On June 26, 2023 12:51:06 PM UTC, florian.kun...@telekom.de wrote:
>
>> In theory, DKIM is enough for DMARC (this was always true), but in practice 
>> it
>> is not.
>
>May be you can afford to use SPF, DKIM, DMARC in pure theory for your day job,
>but people here expect to apply it to solve real problems with real email in 
>real life.
>*SCNR* ... do not take that personally.
>
>
>> I don't think there's evidence of a systemic weakness in the protocol.  We've
>> seen evidence of poor deployment of the protocol for SPF, but I think the
>> solution is to fix that (see the separate thread on data hygiene).
>
>
>The problem with DMARC is, there's no easy way to decide you can rely on SPF 
>as long as it references shared IP infrastructure (because you can't decide 
>whether an IP is shared or dedicated).
>In my view this is a tremendous weakness of the SPF protocol.
>(maybe only 'cause I do not trust shared infrastructure providers to get their 
>customers right all the time, 'cause I know how hard that is from being an ISP 
>mailer)
>
>So to remove or at least ignore SPF from DMARC is minimal requirement for 
>DMARC being worth mentioning supportive of sender authentication at all.
>Meanwhile it's a pretty viable attack vector against DMARC, foiling the idea 
>of sender authentication.

That's true if you change the semantics of what a DMARC pass means.  It means 
it came via an authorized source.  It does not mean anything about if the 
message is "good" or "bad".  It doesn't and can't solve the problem of 
inappropriately injected mail in the authorized stream.

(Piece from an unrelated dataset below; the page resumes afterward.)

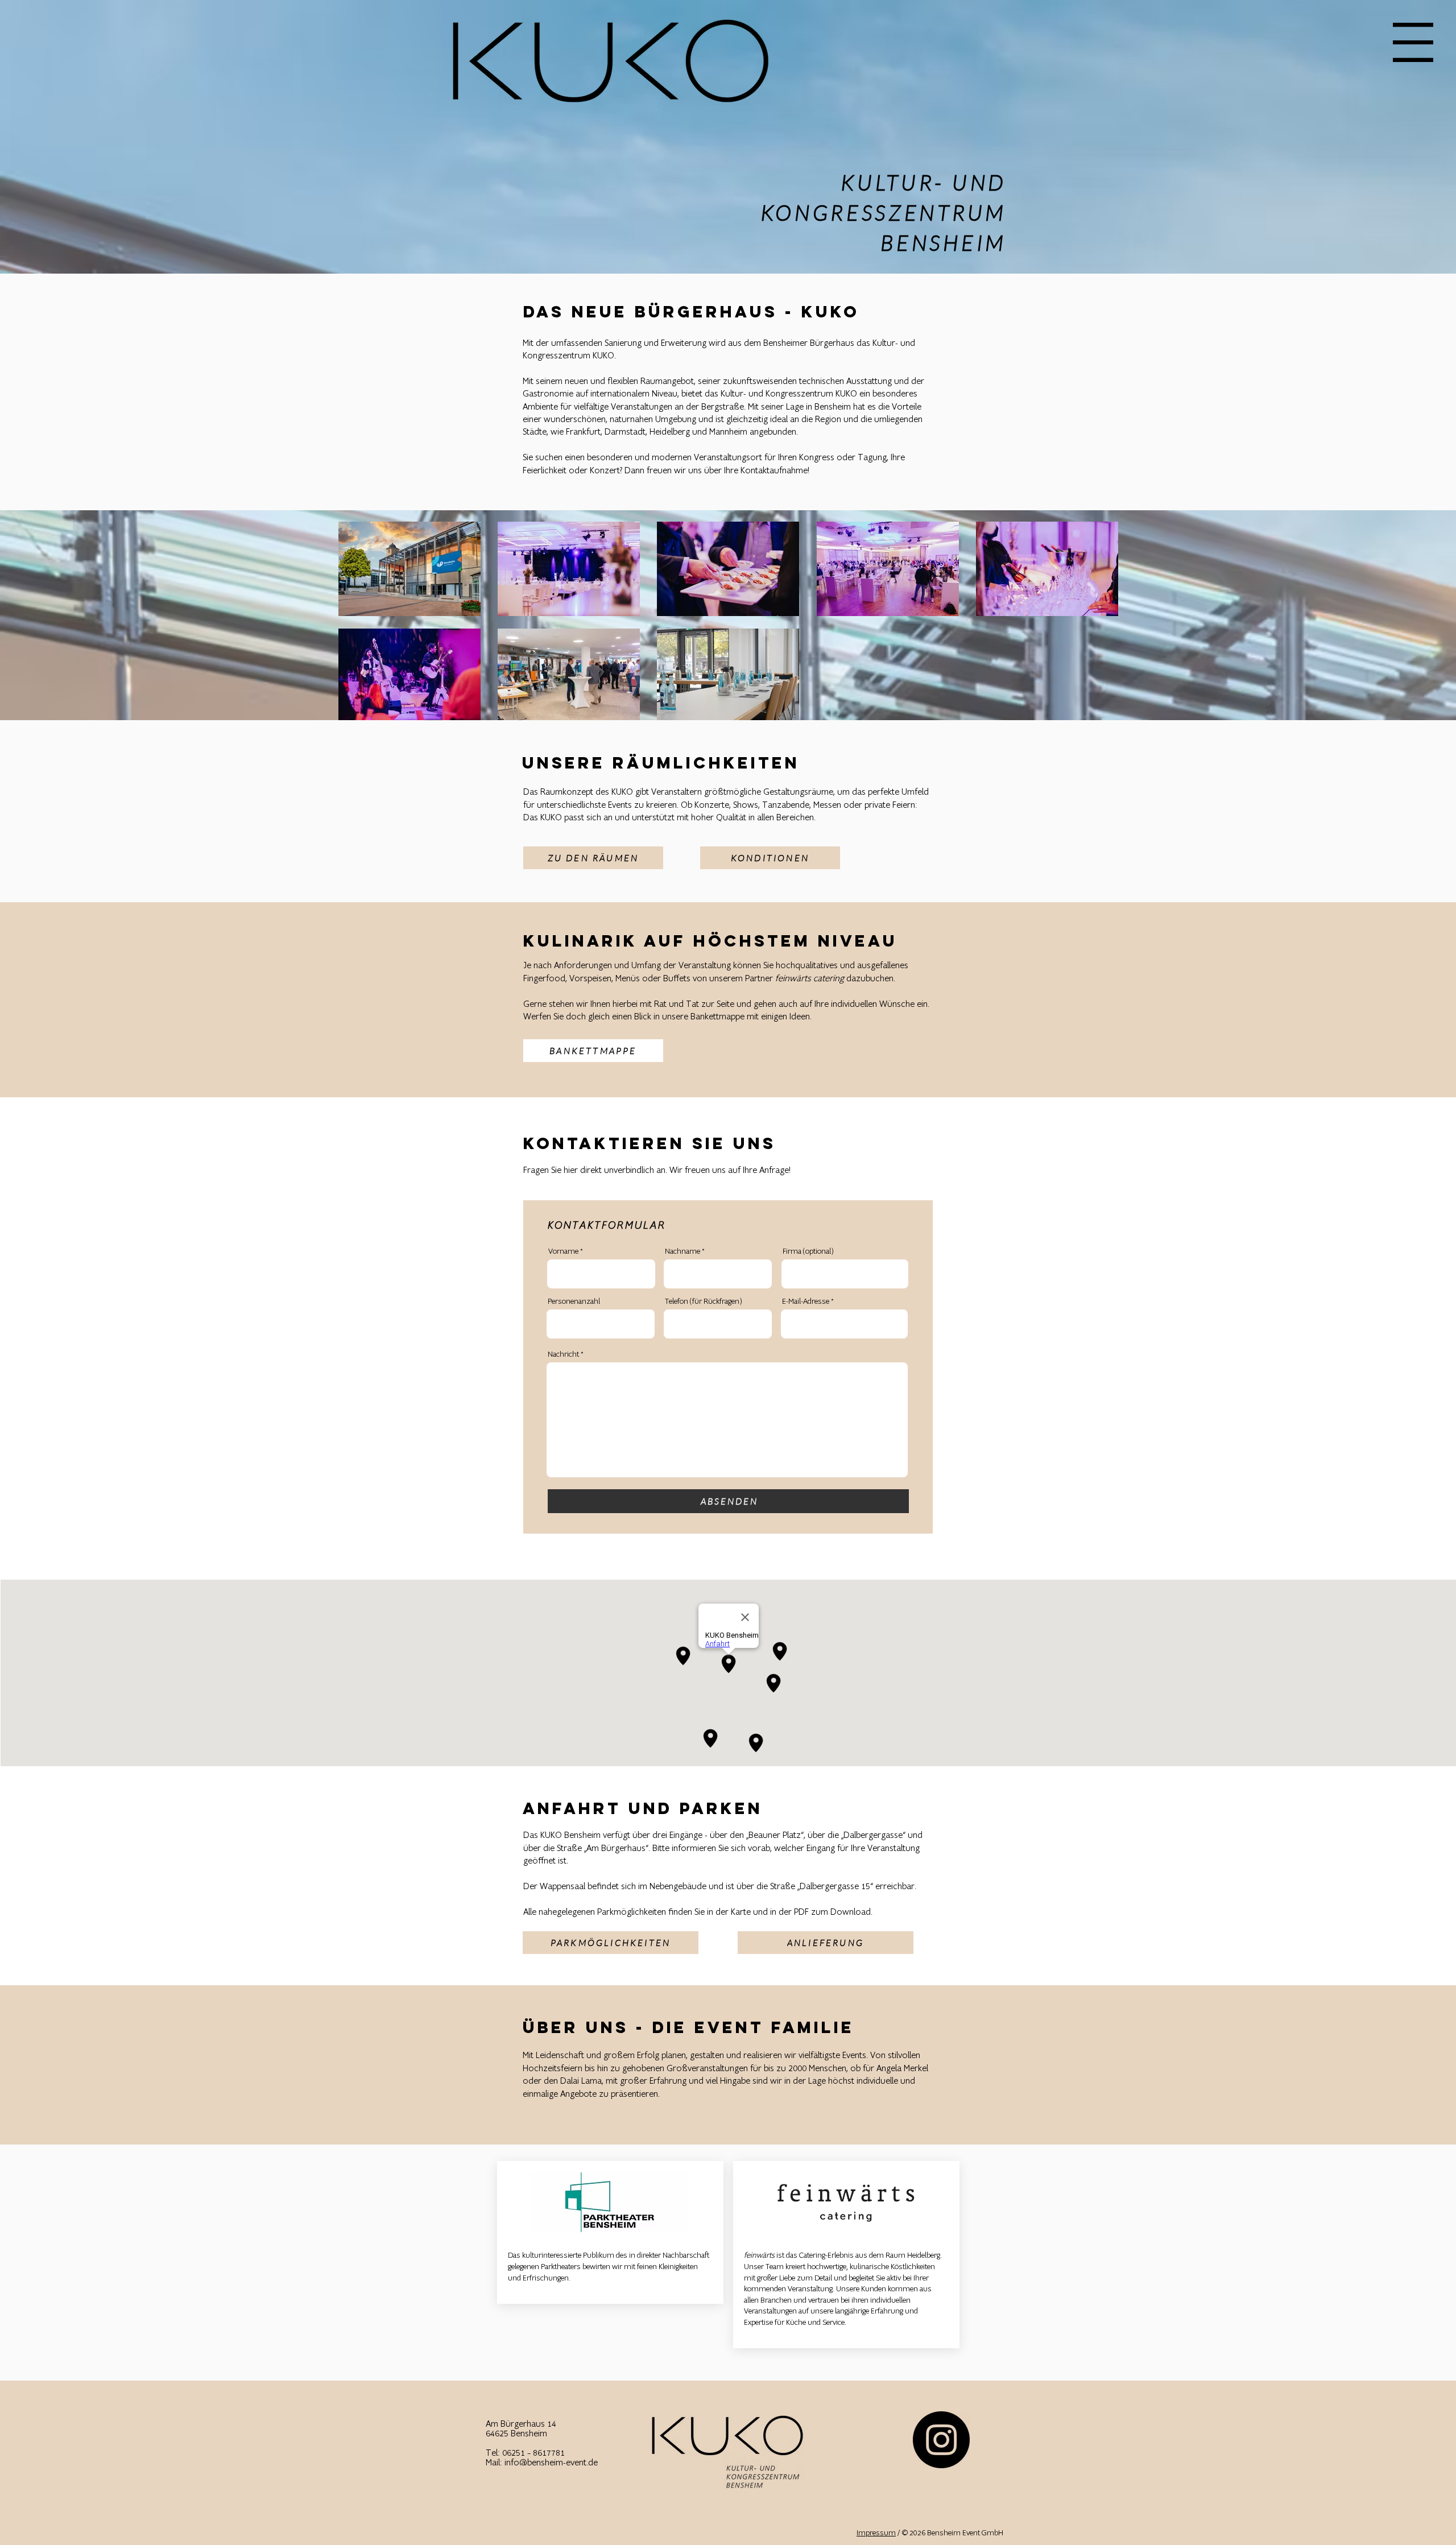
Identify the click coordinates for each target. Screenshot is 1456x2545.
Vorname (563, 1251)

When a domain publishes a public key in its DNS that's been given to it by a 
third party provider, DKIM is also exposed to third party provider data hygiene 
risks.

Even if DKIM were perfect and we ditch SPF, users get compromised and bad stuff 
still gets into the authenticated stream.

I think people are attributing a lot of badness to SPF when it's a more general 
problem.  It's just easier to identify with SPF.  Currently, bad ingress 
controls for third party providers mostly imposes external costs (from their 
point of view).  Until that changes, it will be a mess no matter what the 
underlying authentication technology is.